++++ Listed entries
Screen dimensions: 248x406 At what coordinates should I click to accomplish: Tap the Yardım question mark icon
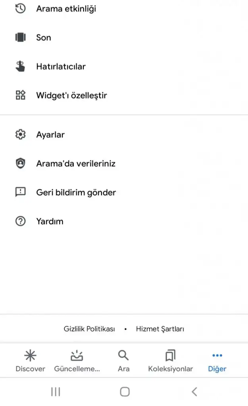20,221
++++++++
++++ Listed entries
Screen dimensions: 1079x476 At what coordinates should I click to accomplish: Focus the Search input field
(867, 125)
++++++++
++++ Listed entries
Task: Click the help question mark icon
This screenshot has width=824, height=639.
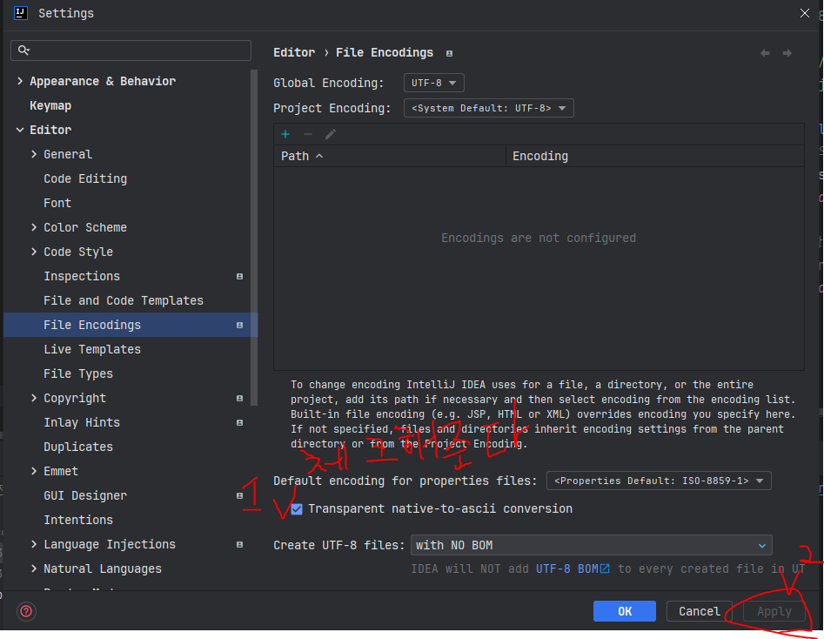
++++++++
Task prompt: The answer is the run of lines above from the line containing "Task: Click the help question mark icon" through the line containing "This screenshot has width=824, height=639.", copied exactly and alone.

Exercise answer:
Task: Click the help question mark icon
This screenshot has width=824, height=639.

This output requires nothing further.